The central extended amygdala (EAc) is a forebrain macrosystem which has been widely implicated in reward, fear, anxiety, and pain. Its two key structures, the lateral bed nucleus of the stria terminalis (BSTL) and the central nucleus of the amygdala (CeA), share similar mesoscale connectivity. However, it is not known whether they also share similar cell-specific neuronal circuits. We addressed this question using tract-tracing and immunofluorescence to reveal the EAc microcircuits involving two neuronal populations expressing either protein kinase C delta (PKCδ) or somatostatin (SOM).
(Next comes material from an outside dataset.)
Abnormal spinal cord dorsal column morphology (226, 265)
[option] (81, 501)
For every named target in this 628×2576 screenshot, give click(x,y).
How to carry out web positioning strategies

PKCδ and SOM are expressed predominantly in the dorsal BSTL (BSTLD) and in the lateral/capsular parts of CeA (CeL/C). We found that, in both BSTLD and CeL/C, PKCδ+ cells are the main recipient of extra-EAc inputs from the lateral parabrachial nucleus (LPB), while SOM+ cells constitute the main source of long-range projections to extra-EAc targets, including LPB and periaqueductal gray. PKCδ+ cells can also integrate inputs from the basolateral nucleus of the amygdala or insular cortex. Within EAc, PKCδ+, but not SOM+ neurons, serve as the major source of inputs to the ventral BSTL and to the medial part of CeA. However, both cell types can be involved in mutual connections between BSTLD and CeL/C. These results unveil the pivotal positions of PKCδ+ and SOM+ neurons in organizing parallel cell-specific neuronal circuits within CeA and BSTL, but also between them, which further reinforce the notion of EAc as a structural and functional macrosystem.